Abstract
Purpose :
Genome-wide association studies (GWAS) have identified nearly 200 genetic variants linked to age-related macular degeneration (AMD). These discoveries have motivated clinical trials for AMD such as the use of complement inhibitors. However, the function and relevance of many AMD risk variants are poorly understood, especially if they reside in noncoding regions of the genome. To better interpret AMD risk variants, we report a combined single-cell RNA sequencing (scRNA-seq) and single-cell assay for transposase-accessible chromatin sequencing (scATAC-seq) atlas of adult human retinal pigment epithelium (RPE) and choroid.
Methods :
RPE and choroid tissue were dissected from eyes of postmortem donors with no known ocular disease (9 eyes from 5 donors) or with a history of non-exudative AMD (3 eyes from 2 donors). Tissues were flash-frozen in liquid nitrogen, and frozen tissues were homogenized in a detergent buffer and isolated from density gradients to obtain suspensions of individual nuclei.
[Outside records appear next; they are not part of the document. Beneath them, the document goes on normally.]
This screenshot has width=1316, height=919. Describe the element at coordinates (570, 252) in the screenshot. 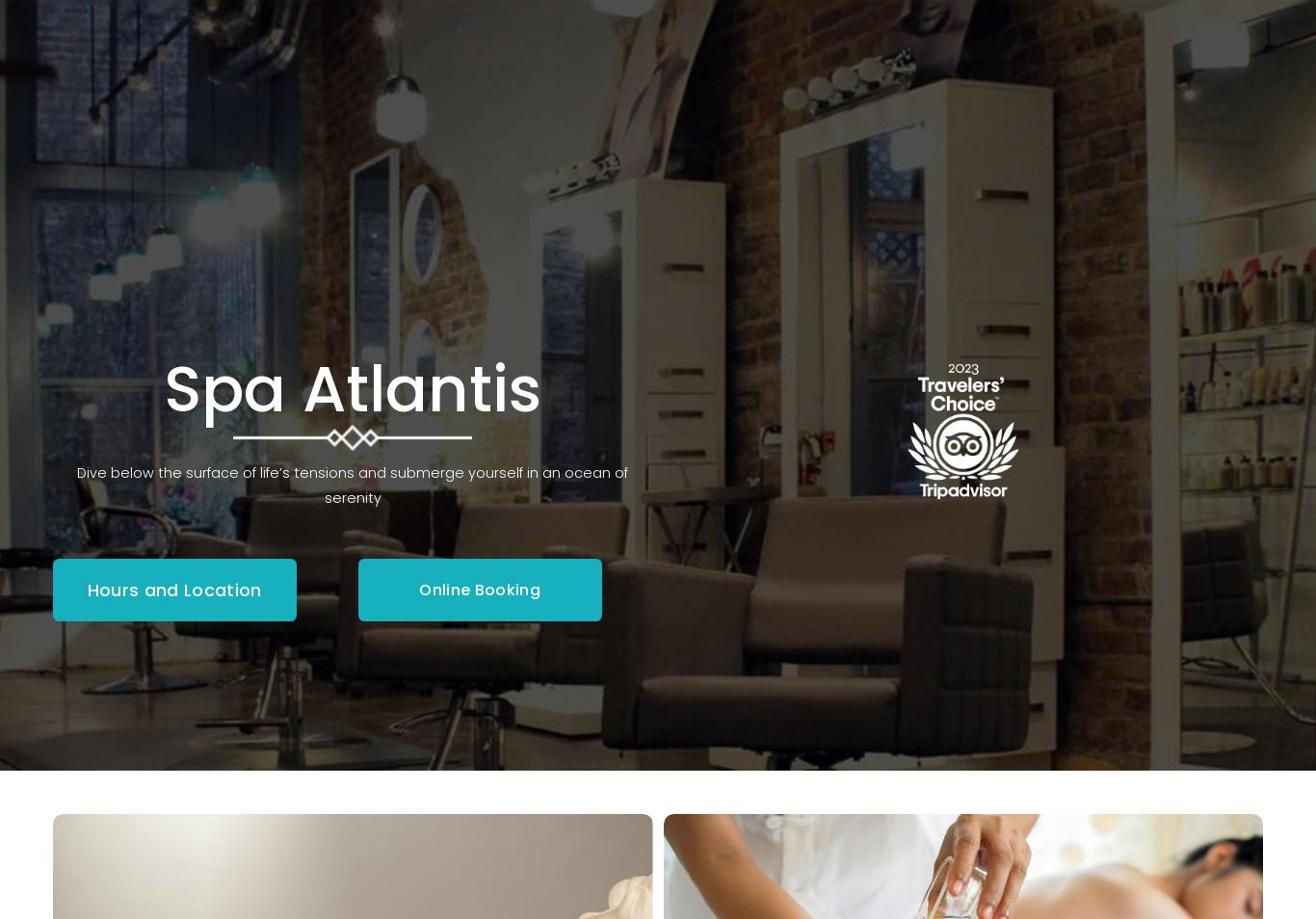

I see `'Facials & Peels'` at that location. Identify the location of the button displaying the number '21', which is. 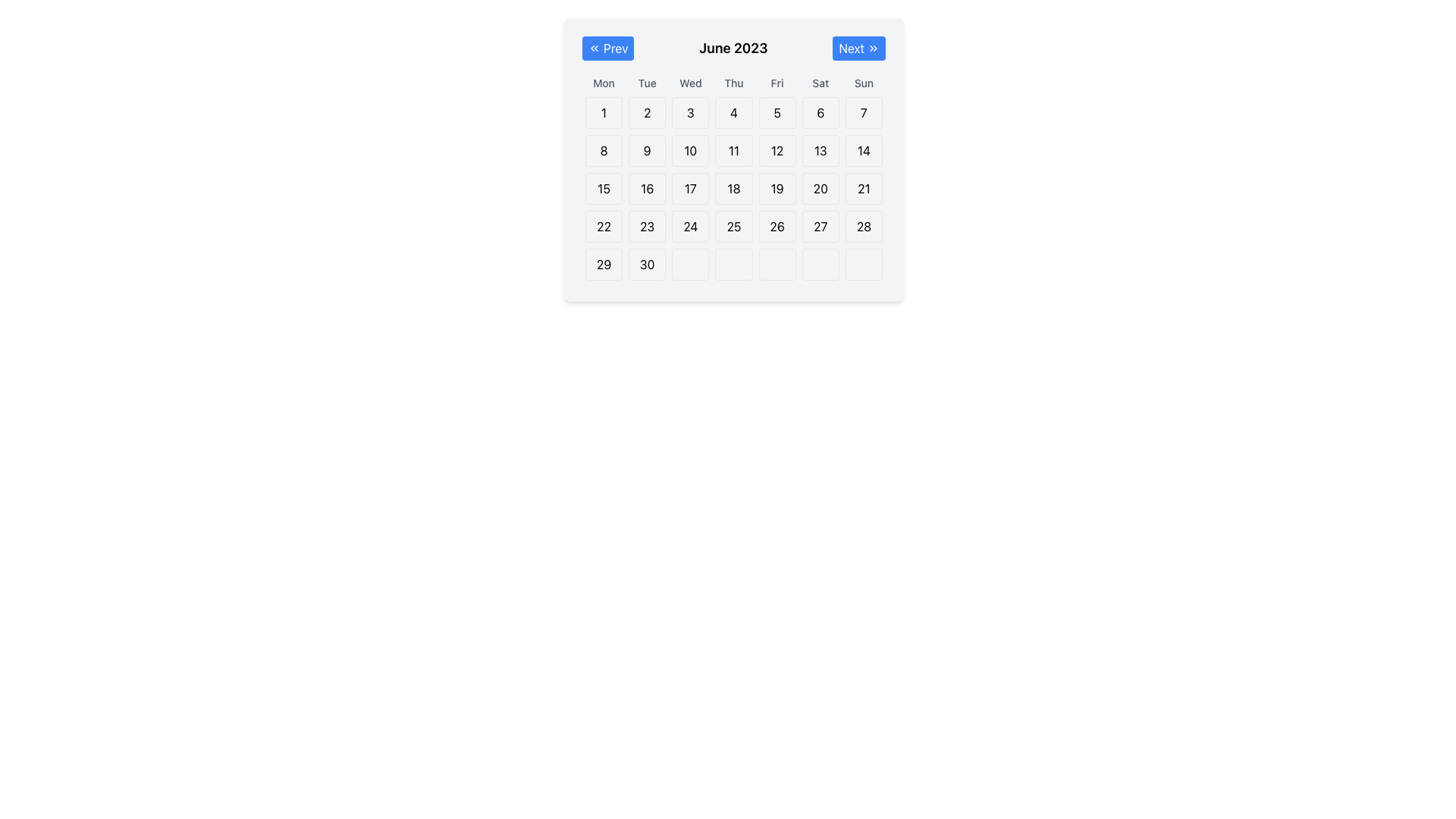
(864, 188). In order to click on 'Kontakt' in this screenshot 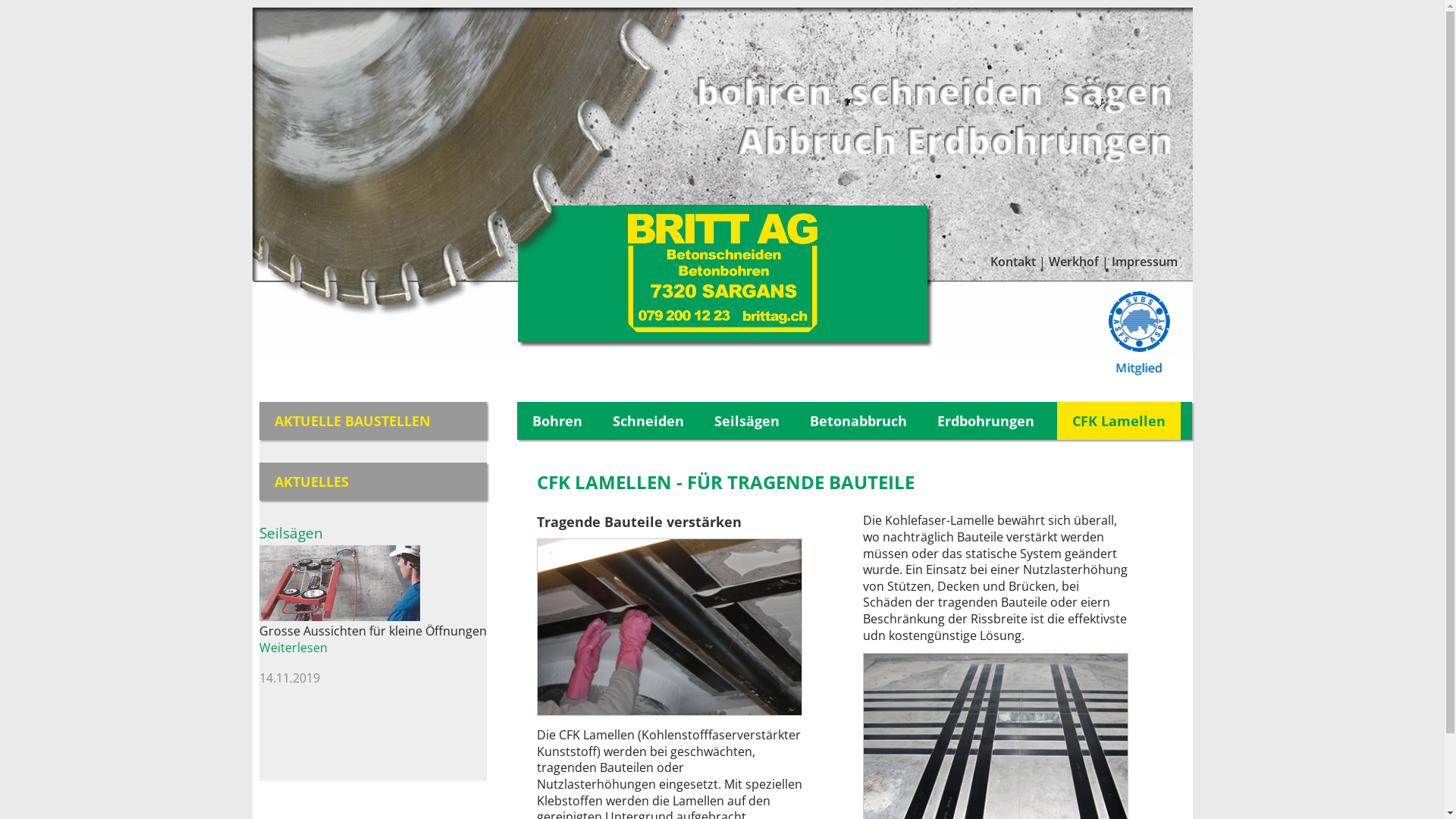, I will do `click(1012, 260)`.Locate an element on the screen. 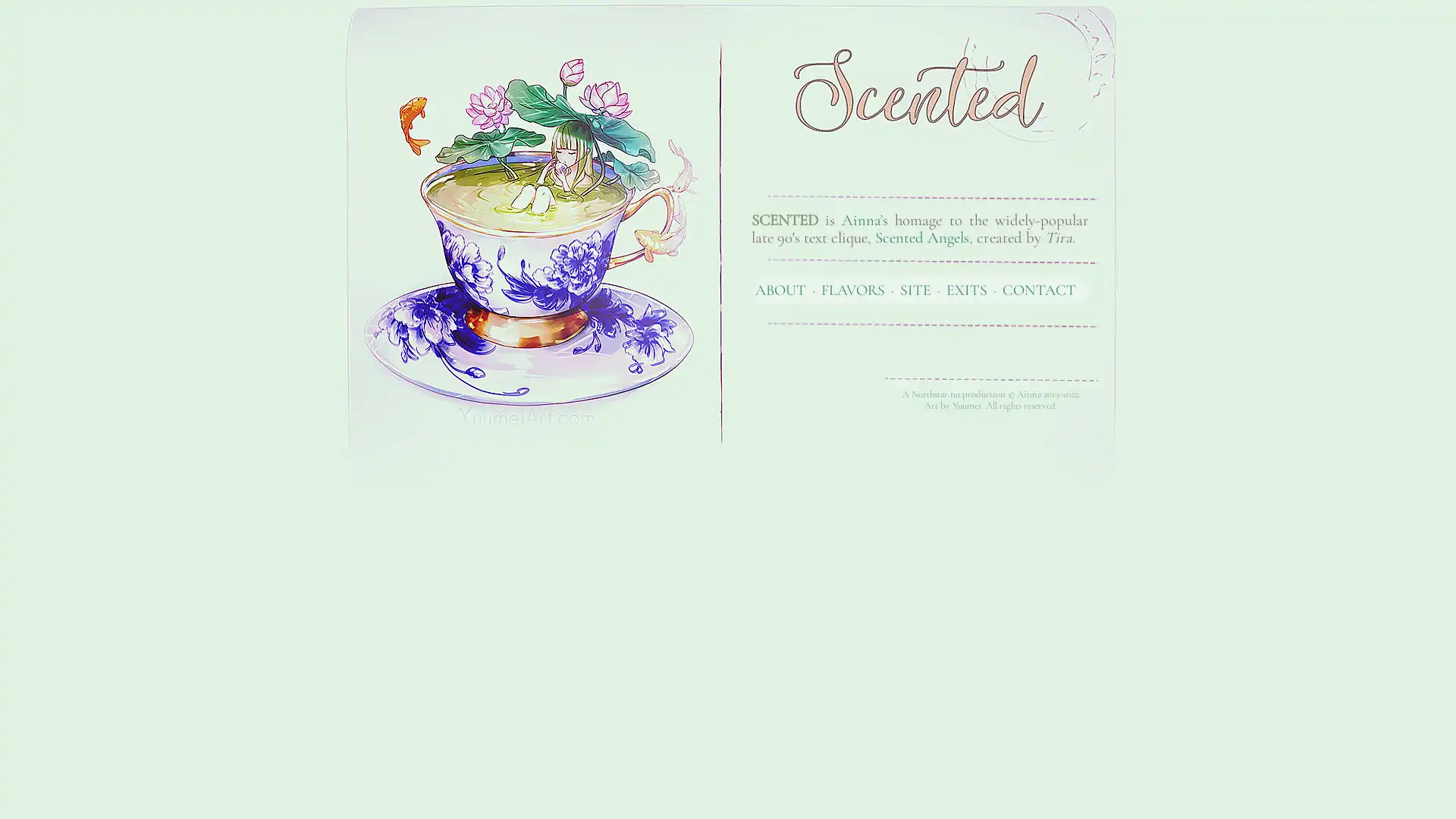  ABOUT is located at coordinates (780, 289). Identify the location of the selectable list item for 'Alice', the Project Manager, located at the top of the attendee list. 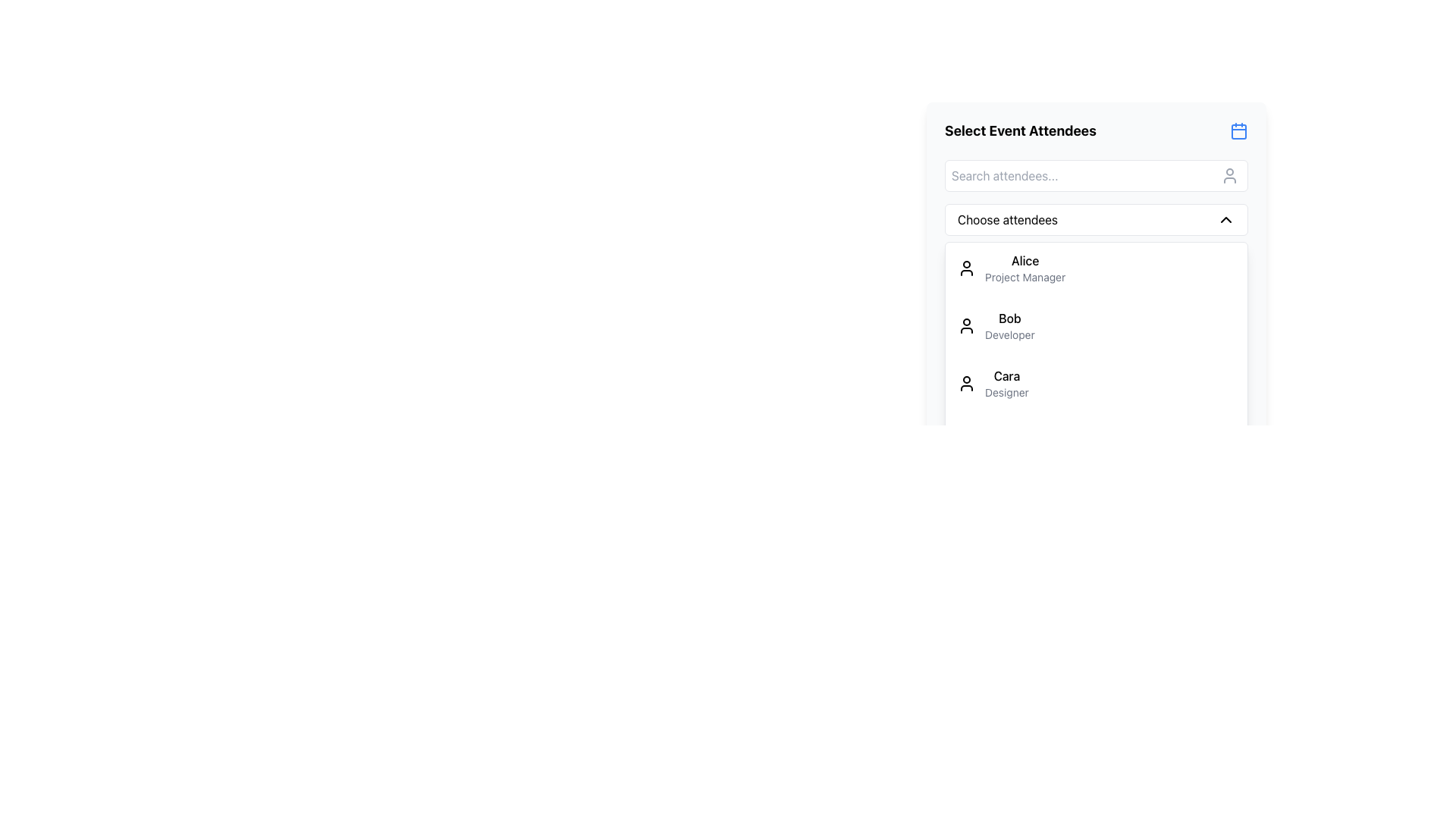
(1096, 268).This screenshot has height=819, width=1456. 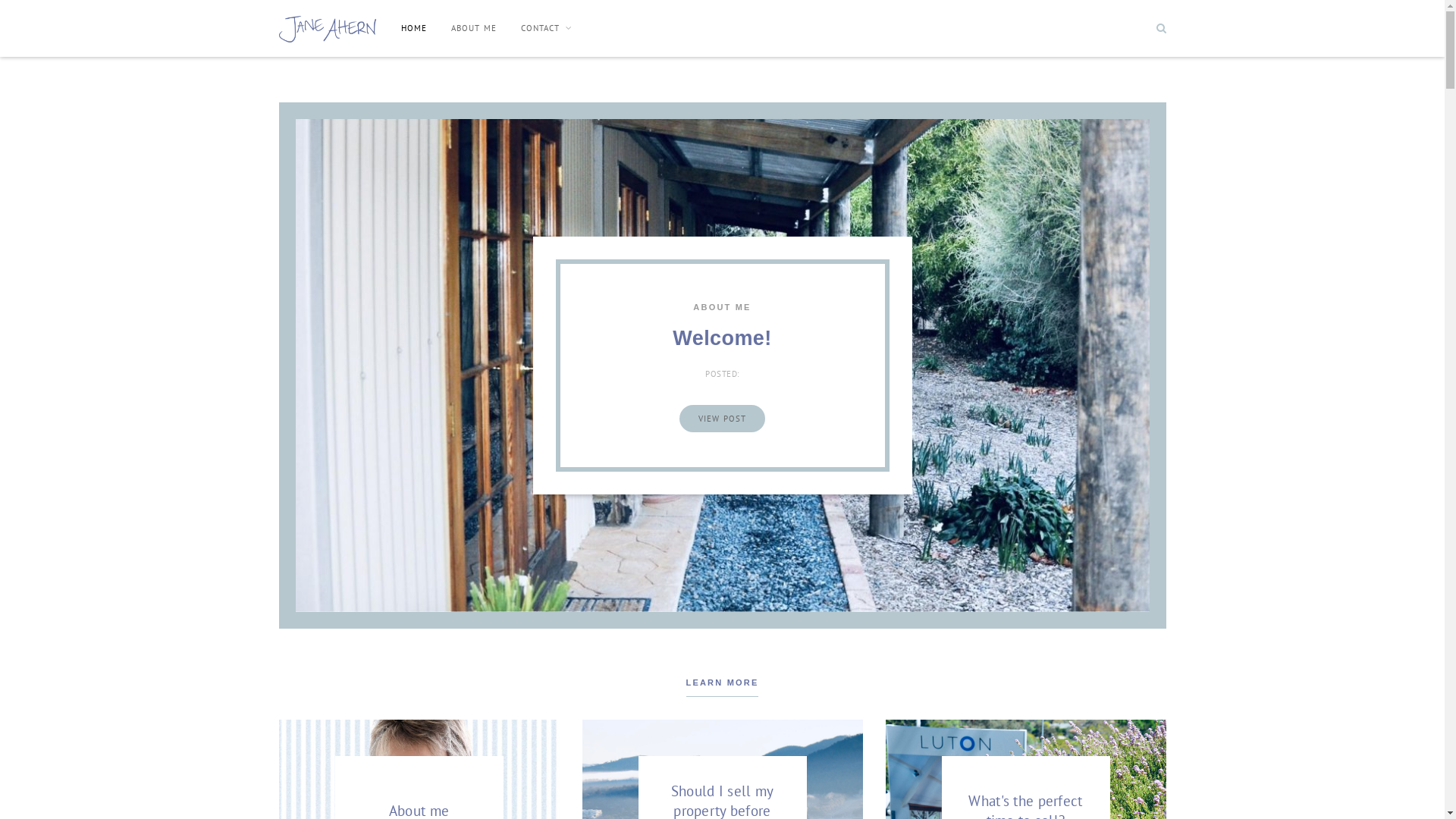 What do you see at coordinates (414, 28) in the screenshot?
I see `'HOME'` at bounding box center [414, 28].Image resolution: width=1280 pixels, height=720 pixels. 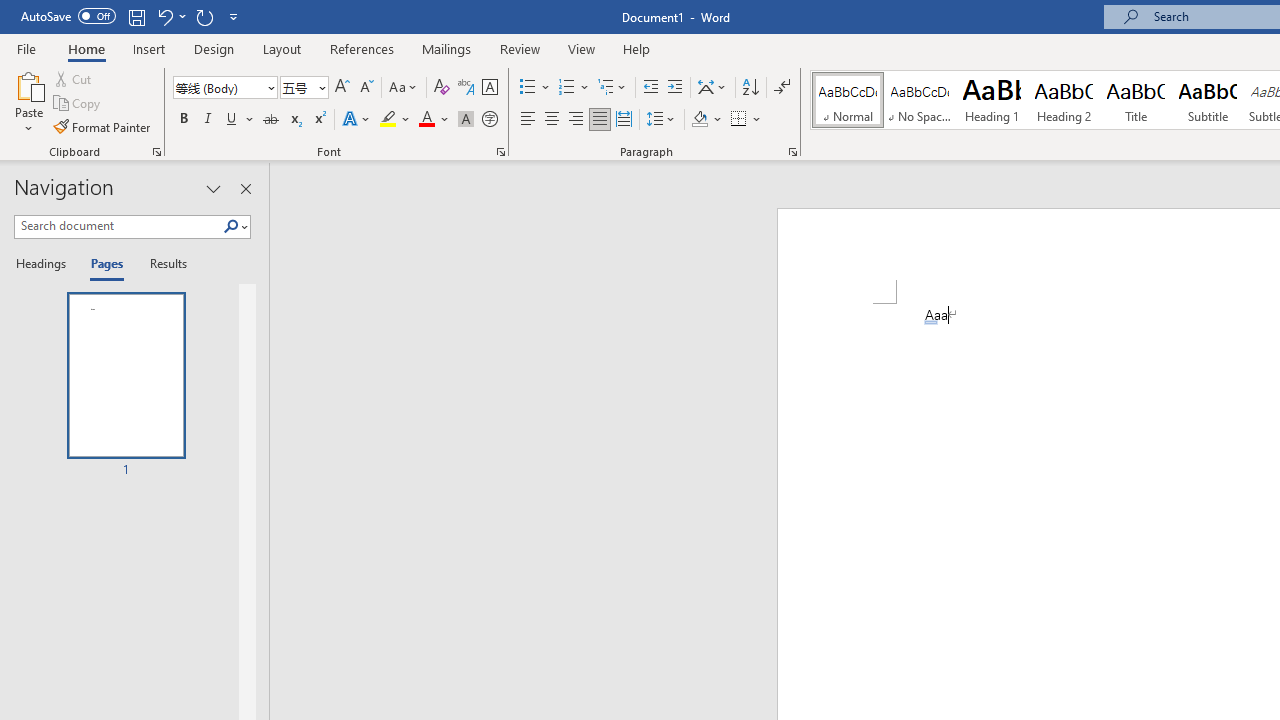 I want to click on 'Underline', so click(x=232, y=119). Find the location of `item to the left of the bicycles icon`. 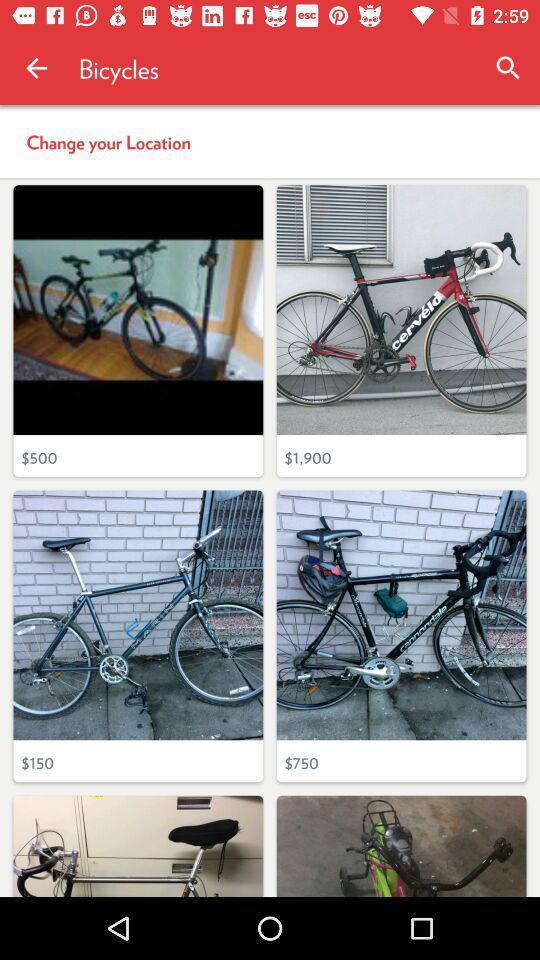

Nuclei were processed using the 10x Genomics Single Cell Multiome ATAC + Gene Expression kit. Libraries were sequenced on an Illumina NextSeq or NovaSeq. scRNA-seq and scATAC-seq data were analyzed in R using Seurat and ArchR packages.
Results :
>25,000 cells from human RPE and choroid passed quality-control filtering and were assigned based on marker genes to 8 cell types: RPE, fibroblasts, melanocytes, macrophages, vascular endothelium, T cells, Schwann cells, and B cells. scATAC-seq of these cell types identified >250,000 unique chromatin accessibility peaks. Stratification of scRNA-seq data by donor history revealed up- and down-regulated transcripts in each of the above 8 cell types during AMD. Intersection of chromatin accessibility peaks with the locations of variants from AMD risk loci nominated target cell types for specific variants.
Conclusions :
Single-cell multiomics of human RPE and choroid enable cell-type specific comparisons of gene expression and chromatin accessibility in health or during AMD. Integration of this data with GWAS may nominate cell and gene targets for specific AMD risk variants and help prioritize functional investigations.
This abstract was presented at the 2023 ARVO Annual Meeting, held in New Orleans, LA, April 23-27, 2023.